Anfang April demonstrierten knapp 40.000 Menschen unweit des Kanzleramts in Berlin gegen steigende Mieten, Spekulanten und brache Flächen. Etwas weniger waren es in Frankfurt und Köln und selbst in kleineren Städten wie Bremen und Leipzig machten Tausende ihrem Ärger Luft.

In Berlin entlädt sich der Frust in der Initiative "Deutsche Wohnen & Co. Enteignen". Sie will den Senat per Volksbefragung dazu bewegen, die Objekte von Immobilienkonzernen mit mehr als 3.000 Wohnungen zu vergesellschaften.

Während die SPD das Anliegen zaghaft zurückweist, zog ausgerechnet Grünen-Chef Robert Habeck das Thema auf Bundesebene und setzte sich selbst an die Spitze der Enteigner. Zwar solle die Regierung zunächst die Praxis der Bundesimmobiliengesellschaft beenden, Grundstücke an den Meistbietenden zu verkaufen und diese lieber an die Kommunen abgeben, wenn sie darauf Sozialwohnungen bauen.

****************************************

● **Gestellte Aufgabe**: Setze den Text über die Mietproteste nach seinem letzten Satz fort. Die anschließenden Zeilen haben mit dem Text über die Mietproteste nichts zu tun.

● **Gespeicherte Daten**:
****************************************

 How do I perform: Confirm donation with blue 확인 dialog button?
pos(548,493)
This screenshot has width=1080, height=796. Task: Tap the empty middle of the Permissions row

****************************************

● **Ergebnis der Aufgabe**:
Sollten diese Maßnahmen aber keinen Erfolg zeigen, um für ausreichend günstigen Wohnraum zu sorgen, "muss notfalls die Enteignung folgen", sagte Habeck der "Welt am Sonntag".

Auch beim Diesel fischen die Grünen im linken Lager

Der Vorstoß katapultiert die Grünen, die in den letzten Monaten unter ihrem charismatischen Chef wie beflügelt wirken, auf vermintes Terrain. Schließlich macht die Partei seit der Bundestagswahl kein Geheimnis daraus, spätestens nach der nächsten Wahl als Teil einer bürgerlichen Koalition in die Regierung zu streben.

Bei CDU, CSU und FDP führte Habecks Vorschlag jedoch eher zu Befremden - man argumentierte, dass Enteignungen keine neuen Wohnungen schaffen. Wenige Tage später legte Fraktionschef Anton Hofreiter mit einer weiteren Forderung, die im bürgerlichen Lager wie eine Provokation klingen dürfte, nach. In einem Papier forderte er ein Totalverbot für Diesel- und Benzinfahrzeuge von 2030 an.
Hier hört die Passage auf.